Sobre la lucha al cambio climático, dijo que para seguir siendo «líderes globales», la UE debe comprometerse «como mínimo a un 30 % de renovables de cara a 2030». A propósito del tratado comercial que se negocia con EE UU, Juncker llamó a ser más transparentes pues «no hay nada que esconder».

El exprimer ministro de Luxemburgo pidió asimismo respetar los valores fundamentales europeos y anunció que nombrará un comisario dedicado a hacer cumplir la Carta de Derechos Fundamentales. En el capítulo de política exterior, afirmó que «no habrá nuevas adhesiones a la UE en los próximos cinco años».

Voto socialista negativo

Este lunes, el nuevo secretario general del PSOE, Pedro Sánchez, solicitó a sus eurodiputados el voto negativo contra Juncker por coherencia con el discurso que hicieron en la campaña electoral de las elecciones europeas.

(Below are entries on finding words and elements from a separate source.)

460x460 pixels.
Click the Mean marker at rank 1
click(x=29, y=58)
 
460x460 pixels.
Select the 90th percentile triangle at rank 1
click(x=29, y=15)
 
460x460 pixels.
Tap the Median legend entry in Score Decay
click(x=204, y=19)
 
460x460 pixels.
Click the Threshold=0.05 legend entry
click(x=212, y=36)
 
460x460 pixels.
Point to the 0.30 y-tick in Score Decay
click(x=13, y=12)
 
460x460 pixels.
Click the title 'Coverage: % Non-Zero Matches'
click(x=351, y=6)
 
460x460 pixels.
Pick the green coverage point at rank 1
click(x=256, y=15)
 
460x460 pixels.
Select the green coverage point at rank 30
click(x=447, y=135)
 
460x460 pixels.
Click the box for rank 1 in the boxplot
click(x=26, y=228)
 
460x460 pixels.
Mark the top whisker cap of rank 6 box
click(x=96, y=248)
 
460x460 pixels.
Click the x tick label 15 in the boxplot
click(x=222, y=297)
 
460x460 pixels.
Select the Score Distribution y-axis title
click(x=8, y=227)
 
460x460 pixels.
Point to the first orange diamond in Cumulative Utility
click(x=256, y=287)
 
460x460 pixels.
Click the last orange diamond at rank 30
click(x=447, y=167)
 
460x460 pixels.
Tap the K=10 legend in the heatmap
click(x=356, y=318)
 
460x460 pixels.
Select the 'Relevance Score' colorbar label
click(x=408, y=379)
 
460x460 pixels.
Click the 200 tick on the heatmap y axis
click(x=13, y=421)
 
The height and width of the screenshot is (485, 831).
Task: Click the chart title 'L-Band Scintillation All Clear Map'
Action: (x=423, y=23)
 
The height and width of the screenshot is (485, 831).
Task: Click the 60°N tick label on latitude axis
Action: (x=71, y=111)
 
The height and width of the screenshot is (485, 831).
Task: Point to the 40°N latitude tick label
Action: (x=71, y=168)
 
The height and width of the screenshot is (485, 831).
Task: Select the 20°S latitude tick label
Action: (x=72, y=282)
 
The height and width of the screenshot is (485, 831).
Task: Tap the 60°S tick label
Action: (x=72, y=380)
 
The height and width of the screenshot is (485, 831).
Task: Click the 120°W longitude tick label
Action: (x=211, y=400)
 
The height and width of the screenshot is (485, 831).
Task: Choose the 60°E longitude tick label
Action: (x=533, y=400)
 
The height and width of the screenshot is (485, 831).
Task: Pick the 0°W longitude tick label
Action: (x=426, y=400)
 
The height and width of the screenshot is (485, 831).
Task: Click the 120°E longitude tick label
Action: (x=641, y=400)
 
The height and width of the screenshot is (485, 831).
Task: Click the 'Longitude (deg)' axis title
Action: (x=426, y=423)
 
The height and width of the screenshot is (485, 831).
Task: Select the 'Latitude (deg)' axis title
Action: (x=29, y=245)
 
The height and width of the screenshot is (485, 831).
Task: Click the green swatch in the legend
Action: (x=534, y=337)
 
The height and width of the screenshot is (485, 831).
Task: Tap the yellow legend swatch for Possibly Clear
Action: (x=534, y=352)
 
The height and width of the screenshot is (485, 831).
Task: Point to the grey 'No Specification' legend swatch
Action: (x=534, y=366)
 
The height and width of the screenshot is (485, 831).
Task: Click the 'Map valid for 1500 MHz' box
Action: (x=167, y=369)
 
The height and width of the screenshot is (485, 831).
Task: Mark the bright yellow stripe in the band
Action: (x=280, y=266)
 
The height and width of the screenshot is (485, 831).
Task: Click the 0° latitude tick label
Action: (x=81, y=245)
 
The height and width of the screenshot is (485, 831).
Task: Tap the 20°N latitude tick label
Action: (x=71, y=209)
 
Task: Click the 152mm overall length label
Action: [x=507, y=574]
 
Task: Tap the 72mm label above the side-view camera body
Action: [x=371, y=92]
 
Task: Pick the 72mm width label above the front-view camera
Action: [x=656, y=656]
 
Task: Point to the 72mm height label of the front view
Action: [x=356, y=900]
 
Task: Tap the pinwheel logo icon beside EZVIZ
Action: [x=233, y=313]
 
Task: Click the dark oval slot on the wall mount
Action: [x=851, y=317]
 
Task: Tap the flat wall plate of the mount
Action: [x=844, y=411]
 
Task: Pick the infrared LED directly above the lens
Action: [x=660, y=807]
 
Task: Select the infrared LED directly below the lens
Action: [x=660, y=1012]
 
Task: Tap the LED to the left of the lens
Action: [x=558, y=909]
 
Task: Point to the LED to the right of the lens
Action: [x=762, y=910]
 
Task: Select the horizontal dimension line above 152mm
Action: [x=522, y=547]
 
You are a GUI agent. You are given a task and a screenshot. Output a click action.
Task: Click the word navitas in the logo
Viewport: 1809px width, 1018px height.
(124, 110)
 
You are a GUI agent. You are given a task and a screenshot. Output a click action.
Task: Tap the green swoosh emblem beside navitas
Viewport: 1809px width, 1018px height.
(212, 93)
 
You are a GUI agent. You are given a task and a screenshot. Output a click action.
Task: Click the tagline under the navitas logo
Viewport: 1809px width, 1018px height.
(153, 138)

A este respecto, el eurodiputado del PSOE Ramón Jáuregui ha dicho que no le gusta coincidir en el voto en contra a Jean Claude Juncker como presidente de la Comisión Europea con euroescépticos como el líder del partido populista UKIP del Reino Unido, Nigel Farage, o la francesa Marine Le Pen. En declaraciones a la SER, Jáuregui ha reconocido que «no es una decisión fácil» ya que aunque «el grupo socialista europeo tiene razones» para votar a favor de Junker, «es necesario ser coherentes» con el discurso del PSOE en la campaña electoral y con el mandato del nuevo secretario general.

Ha añadido que ha habido un «debate interno» sobre qué decisión debían tomar y «para nadie era cuestionable» que la posición debía ser la de votar en contra de Junker, y ha puntualizado que ha habido «fuertes convicciones en esa dirección».